Ranks #1,502 of 3,146 FMCSR codes by citation frequency • OOS rate of 97.6% is above the FMCSR-wide average of 33.3%.
Violation Description
Making, or causing to be made, a fraudulent or intentionally false entry in any report or record.
Questions & Answers
Direct answers grounded in TruckCodex inspection data
Will 390.35(b) put my truck out of service?
Yes—very likely. Across our inspection records, 390.35(b) citations result in an out-of-service rate of 97.6%, meaning nearly all trucks cited for this violation are placed out of service immediately. This is far higher than the all-FMCSR average OOS rate of 31.4%. The violation involves making or causing false entries in reports or records, which inspectors treat as a critical safety and compliance issue that warrants immediate removal from service.

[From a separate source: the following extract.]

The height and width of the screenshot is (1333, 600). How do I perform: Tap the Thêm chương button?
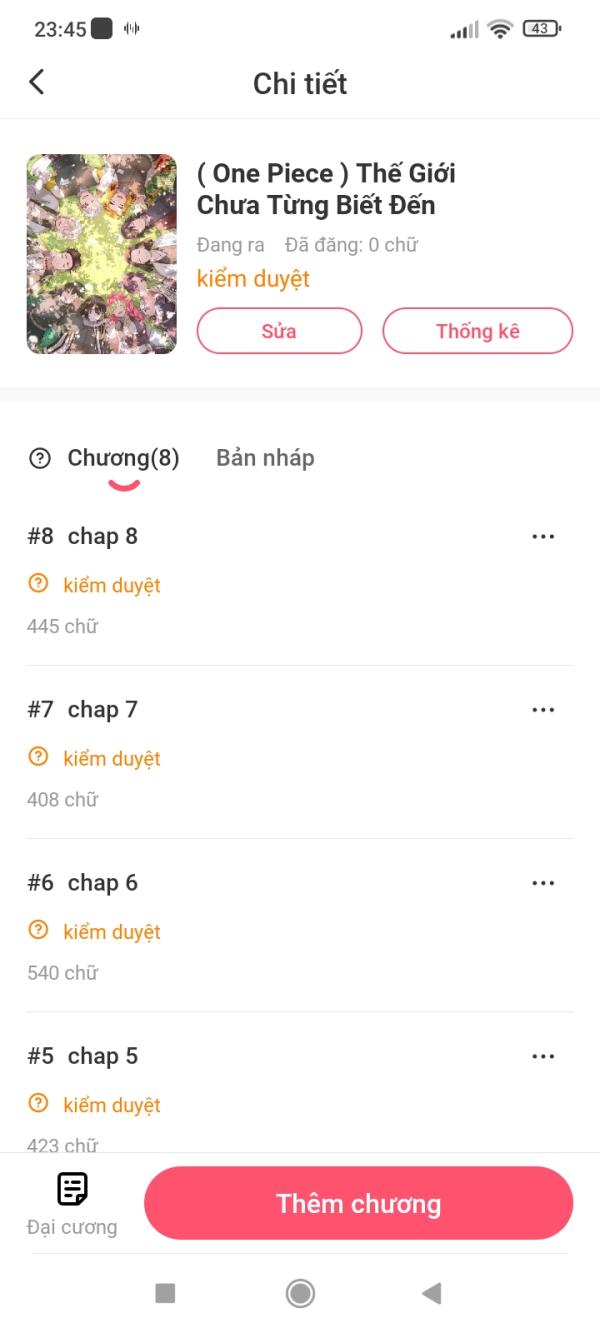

How many CSA points does 390.35(b) add to my record?
This violation carries a CSA severity weight of 10 points. The 30-day rolling multiplier means if you receive multiple violations within 30 days, each point value is multiplied by the count of violations in that window. A single 390.35(b) citation will add 10 points to your Safety and Fitness Electronic Records (SAFER) profile immediately. This directly affects your company's CSA BASIC scores and potential safety audit triggers.

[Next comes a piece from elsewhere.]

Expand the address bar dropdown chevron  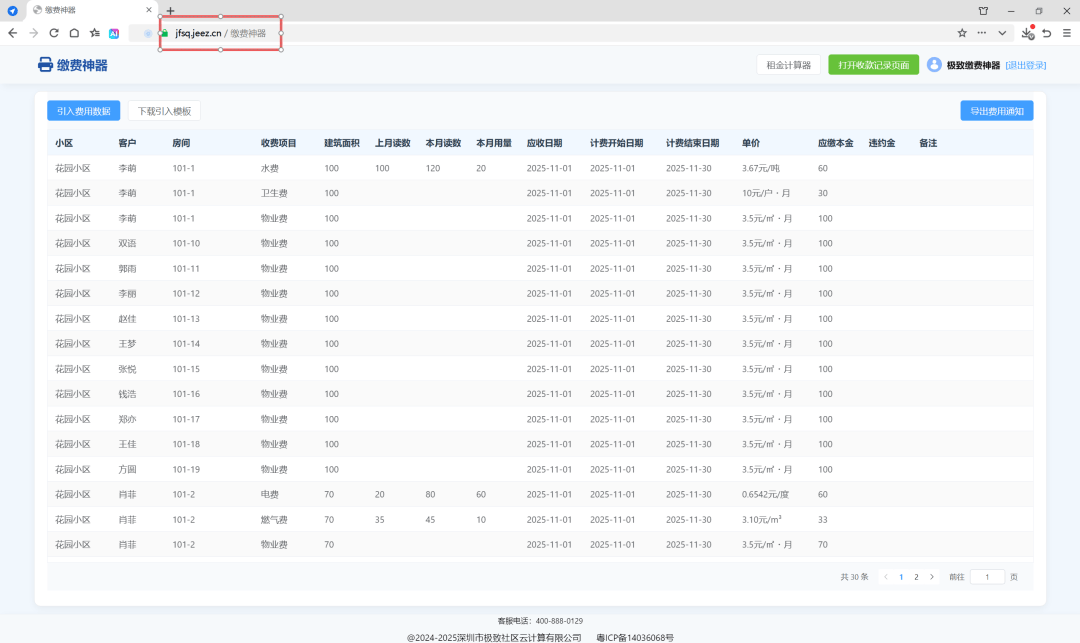[x=1002, y=33]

What should I do right after getting cited for 390.35(b)?
Immediate steps:
Accept the out-of-service order. Our data shows 97.6% of these citations result in OOS placement, so expect your truck to be removed from service.
Document everything. Secure copies of the inspection report, the specific entry or record in question, and any context explaining how the entry was made.

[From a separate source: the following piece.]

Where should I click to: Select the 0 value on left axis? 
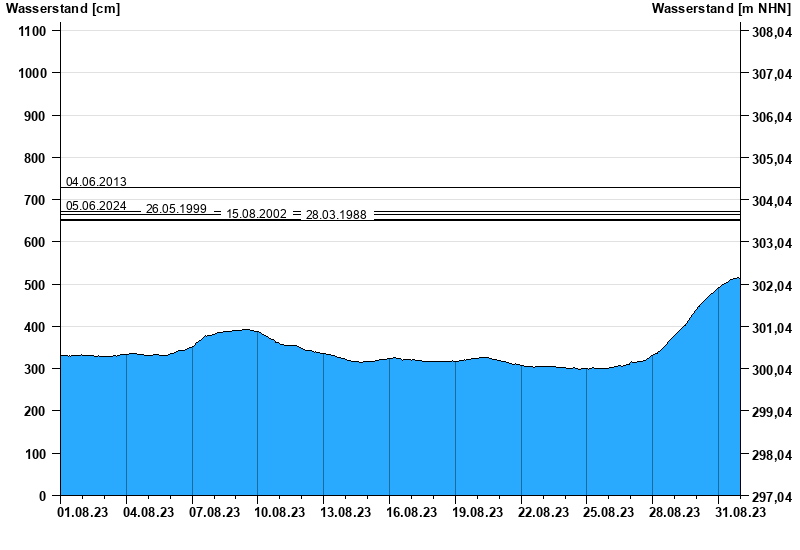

Contact your fleet safety manager or carrier immediately. False entry violations are serious; your carrier needs to know and may need to report to corporate compliance.
Do not operate the vehicle until repairs or corrective documentation is verified by an authorized inspector.
Consider a DataQs challenge if you believe the entry was not false or was made in error, not with intent to defraud.
Is 390.35(b) a serious violation compared to similar record-keeping codes?
Yes—390.35(b) is significantly more serious. While peer codes in the general/administrative category, such as 390.21(a) (vehicle marking) and 390.21(b) (USDOT number display), have 0.0% out-of-service rates and hundreds of thousands of citations, 390.35(b) has a 97.6% OOS rate with only 85 all-time citations. The rarity and severity of this violation indicate inspectors reserve it for clear, documented instances of intentional falsification. This is in a different enforcement tier than routine documentation or marking violations.
Can I contest a 390.35(b) citation through DataQs?
Yes. You can file a DataQs challenge to contest the citation through FMCSA's Roadside Data Quality System. DataQs is designed for drivers and carriers to flag inaccurate, incomplete, or ambiguous records. For a false-entry violation, a successful challenge typically requires evidence that:
The entry was made in good faith and not intentionally false
There was clerical or administrative error, not fraud
Documentation supports your version of the facts
Contact your carrier's compliance team or your FMCSA Field Service Center for guidance on filing within the 90-day DataQs window from the citation date.
How often is 390.35(b) actually enforced on the road?
Enforcement is rare. Our database of 13 million inspections shows only 85 all-time citations for 390.35(b), making it rank #1472 out of 3,036 FMCSR codes by citation volume. In the last 12 months and last 90 days, there have been 0 citations, indicating this violation is cited only in exceptional circumstances when inspectors identify clear, documented false entries in driver logs, vehicle records, or maintenance reports. This rarity underscores the severity when it does occur.
What vehicles and carriers see 390.35(b) citations most?
Across our inspection records, Freightliner (FRHT) trucks account for 10 citations, followed by International (INTL) and Ford with 5 each. No single carrier dominates; the top cited carrier, SEAN REAL ESTATE SERVICE LLC (USDOT 2538666), has only 2 citations all-time. The geographic and carrier distribution is too sparse to identify a clear pattern, which reflects how rarely this violation is cited. The violation is enforcement-agnostic—what matters is the false entry itself, not the vehicle make or carrier.
Does a 390.35(b) citation follow me as a driver or my company?
Both. The violation appears on your CSA BASIC driving record and on your carrier's CSA profile. FMCSA tracks violations at both the driver and carrier level. Your carrier's Unsafe Driving and Vehicle Maintenance BASICs can be impacted, which affects their safety rating and audit risk. As a driver, the citation stays on your record and counts toward your personal Safety and Fitness scores. If you change carriers, the citation follows you. Your new employer will see it during background checks and hiring review.